J Med Ethics. 2024 Jul 23;50(8):544-551. doi: 10.1136/jme-2023-109338.
Rapid advancements in artificial intelligence and machine learning (AI/ML) in healthcare raise pressing questions about how much users should trust AI/ML systems, particularly for high stakes clinical decision-making. Ensuring that user trust is properly calibrated to a tool's computational capacities and limitations has both practical and ethical implications, given that overtrust or undertrust can influence over-reliance or under-reliance on algorithmic tools, with significant implications for patient safety and health outcomes. It is, thus, important to better understand how variability in trust criteria across stakeholders, settings, tools and use cases may influence approaches to using AI/ML tools in real settings. As part of a 5-year, multi-institutional Agency for Health Care Research and Quality-funded study, we identify trust criteria for a survival prediction algorithm intended to support clinical decision-making for left ventricular assist device therapy, using semistructured interviews (n=40) with patients and physicians, analysed via thematic analysis. Findings suggest that physicians and patients share similar empirical considerations for trust, which were primarily in nature, focused on accuracy and validity of AI/ML estimates. Trust evaluations considered the nature, integrity and relevance of training data rather than the computational nature of algorithms themselves, suggesting a need to distinguish 'source' from 'functional' explainability. To a lesser extent, trust criteria were also relational (endorsement from others) and sometimes based on personal beliefs and experience. We discuss implications for promoting appropriate and responsible trust calibration for clinical decision-making use AI/ML.

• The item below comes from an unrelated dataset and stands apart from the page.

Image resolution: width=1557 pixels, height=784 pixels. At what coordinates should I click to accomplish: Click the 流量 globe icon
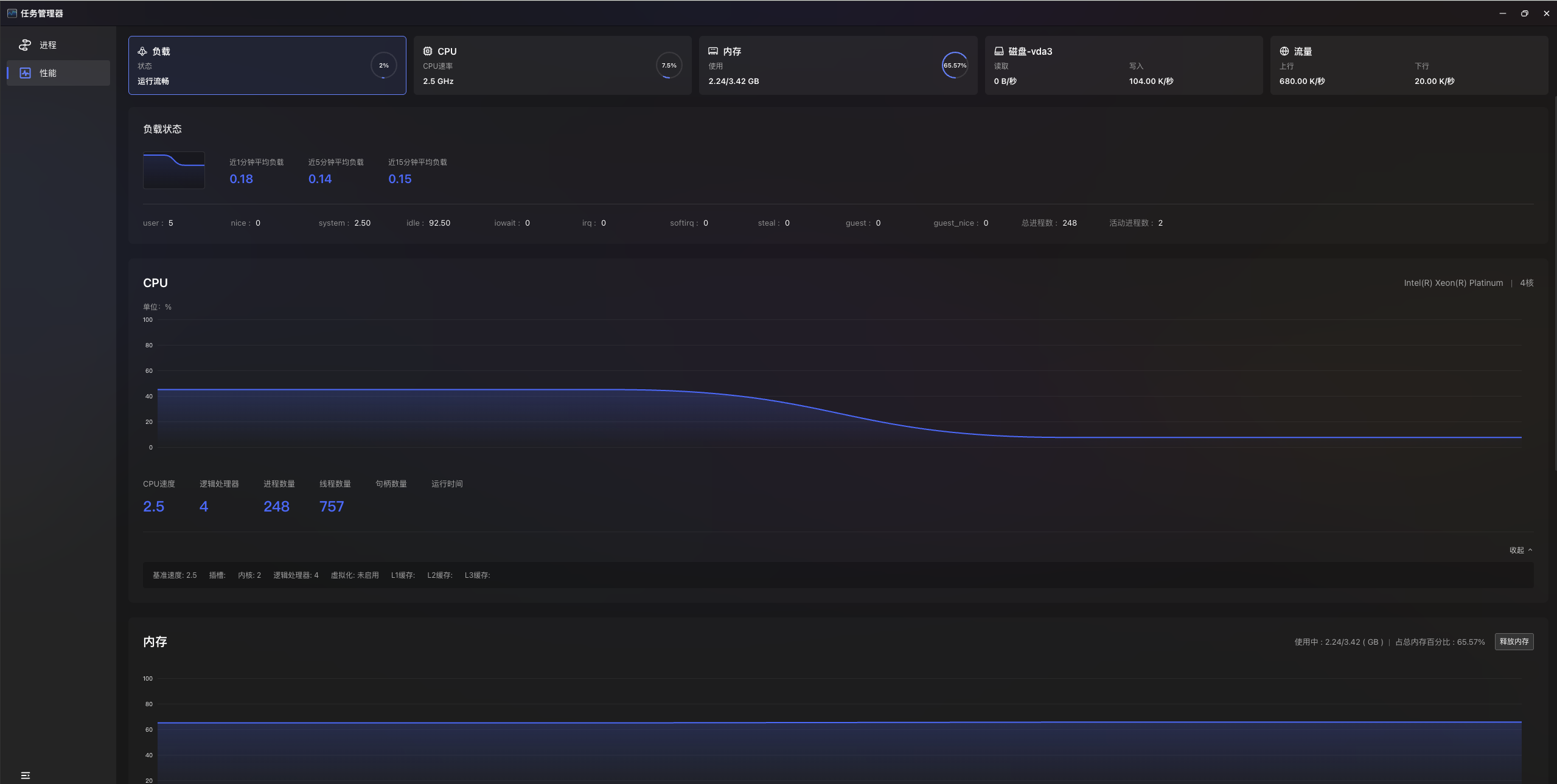1284,52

人工智能和机器学习 (AI/ML) 在医疗保健领域的快速发展引发了一个紧迫的问题,即用户应该在多大程度上信任 AI/ML 系统,特别是在涉及高风险临床决策的情况下。确保用户信任与工具的计算能力和限制相匹配,具有实际和道德方面的影响,因为过度信任或不信任可能会影响对算法工具的过度依赖或依赖不足,这对患者安全和健康结果有重大影响。因此,重要的是要更好地了解利益相关者、环境、工具和用例之间信任标准的差异如何影响在实际环境中使用 AI/ML 工具的方法。作为一项为期五年、多机构的美国卫生保健研究与质量署资助研究的一部分,我们使用与患者和医生的半结构化访谈(n=40),通过主题分析,确定了用于支持左心室辅助设备治疗临床决策的生存预测算法的信任标准。研究结果表明,医生和患者对信任有相似的经验考虑因素,这些因素主要是基于 AI/ML 估计的准确性和有效性的自然因素。信任评估考虑了训练数据的性质、完整性和相关性,而不是算法本身的计算性质,这表明需要区分“来源”和“功能”可解释性。在较小程度上,信任标准也是关系性的(来自他人的认可),有时基于个人信仰和经验。我们讨论了为促进 AI/ML 用于临床决策制定的适当和负责任的信任校准所带来的影响。